O clã Daghmash (ou parte dele) é apenas um entre muitas famílias e milícias contra as quais circulam acusações de execuções, raptos de civis, roubo de ajuda humanitária e subsequente venda a preços exorbitantes. Umas não escondem receber apoio do regime sionista e da Autoridade Palestiniana (AP) de Mahmoud Abbas, como o gangue de Abu Shabab (em Rafah) e a milícia de Hossam Al-Astal (em Khan Younis). Outras, como a Daghmash, preferem manter uma aparência de neutralidade – mas todas jogam um papel no plano de caos fabricado que as forças israelitas deixaram para trás com a sua retirada dos principais centros populacionais da Faixa de Gaza.

O que une todos estes grupos é o ódio ao Hamas – e a falta de princípios, que lhes permite colaborar com os carrascos do seu povo e usar o genocídio para seu próprio proveito. E uma Faixa de Gaza dividida em territórios dominados por diferente milícias e gangues lograria quebrar a união e a resiliência que dois anos de genocídio não conseguiram roubar ao povo palestiniano – e criaria um cenário ao estilo da Somália, o sonho molhado dos sionistas, que legitimaria uma força internacional para “manter a ordem”.

Ao contrário do que a máquina de propaganda ocidental nos quer fazer acreditar, as operações levadas a cabo pelas forças especiais da segurança interna de Gaza contra estas milícias e clãs não são nenhuma “guerra civil”.

Esta narrativa, infelizmente, é papagueada por algumas vozes palestinianas, como o jornalista Motaz Azaiza, que tem uma relação de longa data com Abbas e a AP – mas é rejeitada por quem está no terreno em Gaza e pela maioria da diáspora palestiniana. (um, dois, três, quatro, cinco, seis, sete, oito, nove, dez e onze exemplos)

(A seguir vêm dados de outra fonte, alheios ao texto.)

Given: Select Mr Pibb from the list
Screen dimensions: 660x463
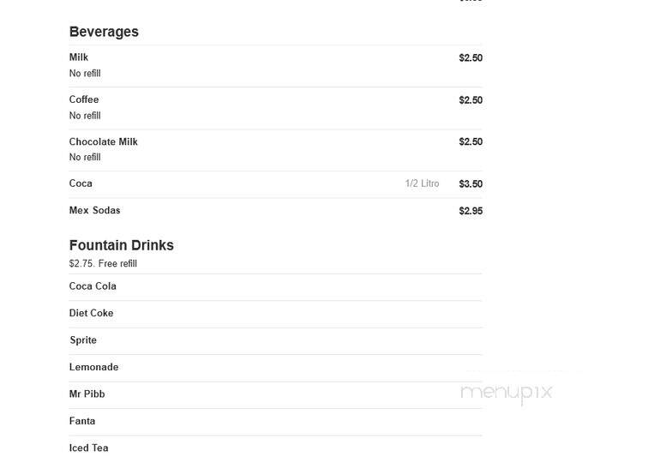Looking at the screenshot, I should tap(87, 394).
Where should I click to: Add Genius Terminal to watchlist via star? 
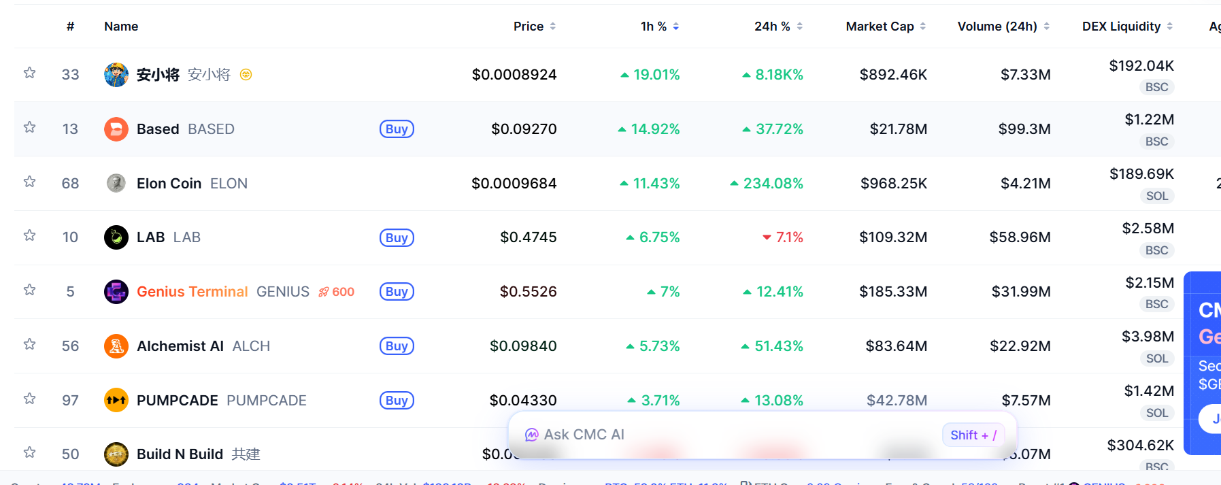[x=29, y=290]
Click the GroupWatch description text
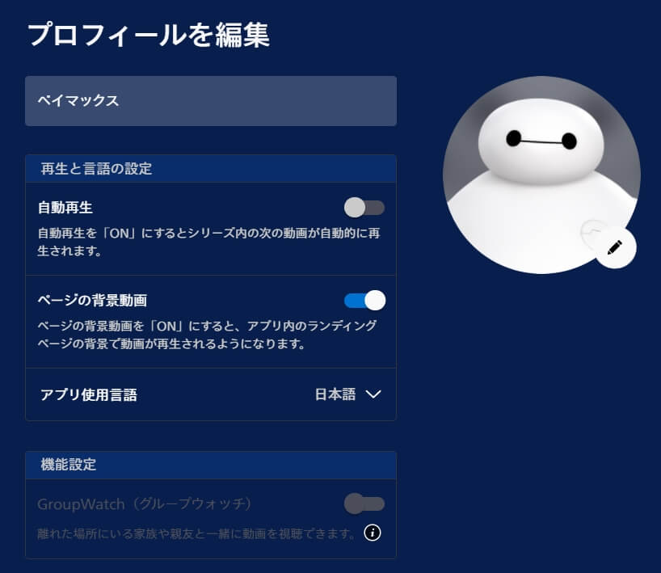Image resolution: width=661 pixels, height=573 pixels. (x=197, y=533)
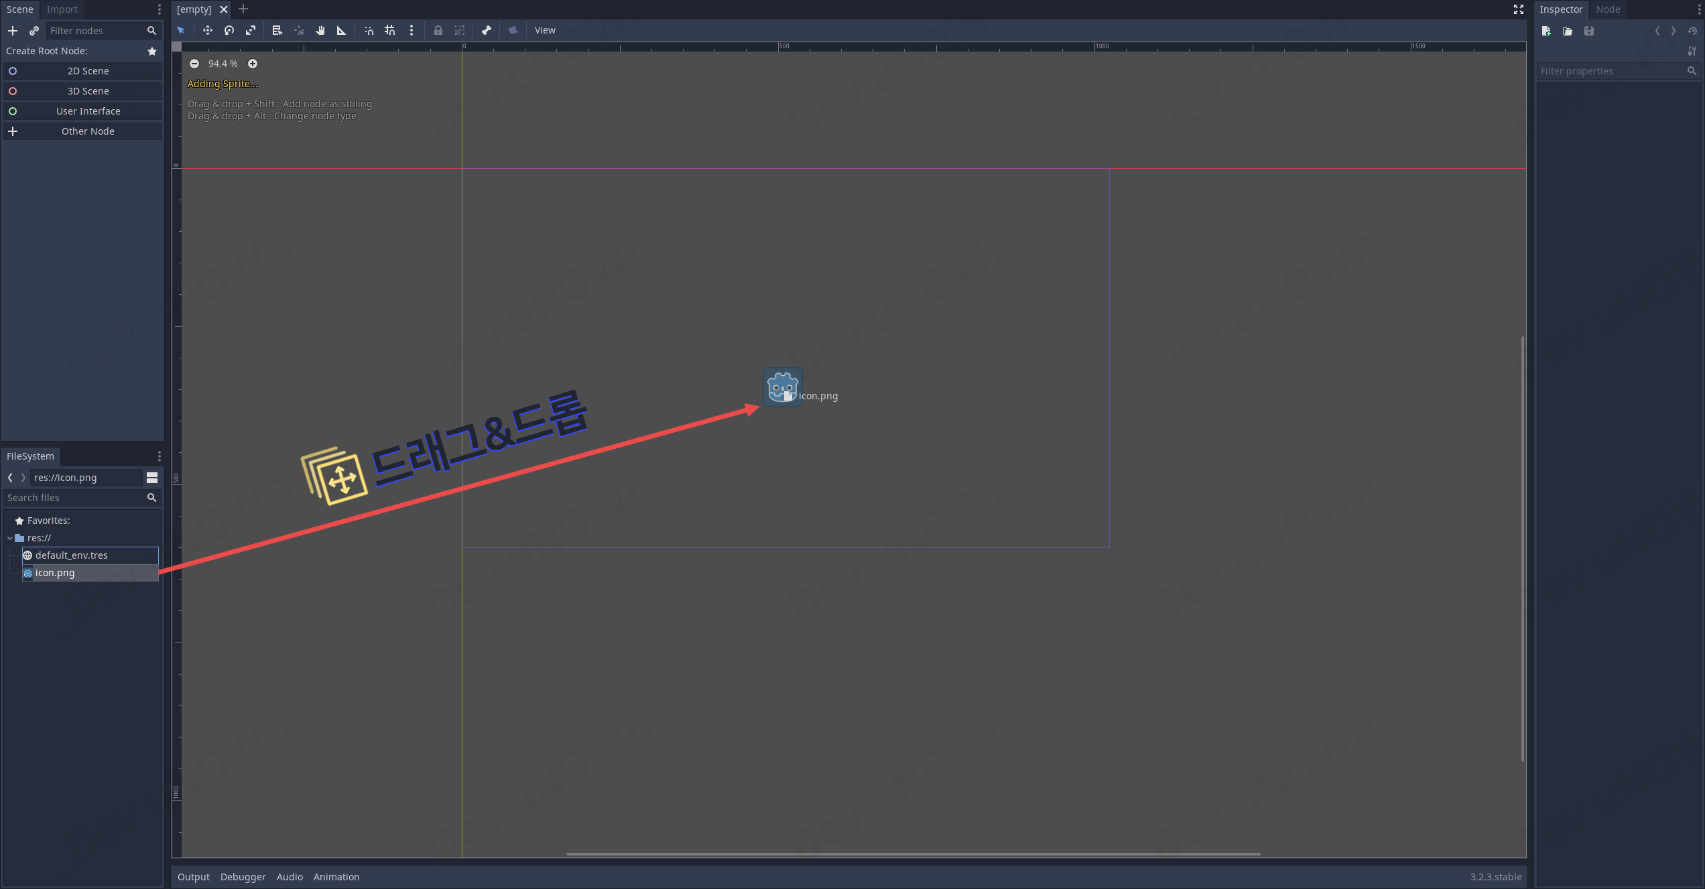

Em Gaza, a maioria entende ser necessária esta campanha para punir quem colaborou com o inimigo, enfrentou a resistência e lucrou com a fome do seu povo durante os últimos dois anos. Pensar que uma população vítima de um dos mais bárbaros genocídios da História se poria do lado destes grupos – que servem os interesses da ocupação israelita e dos colaboracionistas da AP de Abbas – é só mais um delírio colonial.

A manutenção da coesão da frente interna é um elemento essencial de qualquer guerra de libertação – Gaza não é excepção, e a sua população sabe-o. Um povo que luta pela sua libertação não pode ser conivente com aqueles que auxiliam o inimigo.

O consenso em torno da necessidade de suprimir – pela força, se necessário – estes grupos atravessa todas as esferas da sociedade de Gaza e da resistência palestiniana.

Para além de um comunicado conjunto das diferentes facções da resistência em Gaza, diferentes forças políticas publicaram comunicados sobre o tema. A Frente Popular pela Libertação da Palestina (FPLP), por exemplo, afirma:

Os esforços de segurança que estão a ser realizados no terreno reflectem um consenso nacional palestiniano quanto à necessidade de proteger a frente doméstica de todas as tentativas de sabotagem e caos, através das quais a ocupação procura deteriorar a unidade da frente doméstica e espalhar o caos. Isto confirma que a segurança da resistência é parte integrante da segurança do nosso povo e da sua causa, e que perseguir os lacaios da ocupação e aqueles que se desviam da linha nacional se insere no quadro da protecção tanto da resistência como do povo, e da preservação da sua unidade no terreno e politicamente. (…)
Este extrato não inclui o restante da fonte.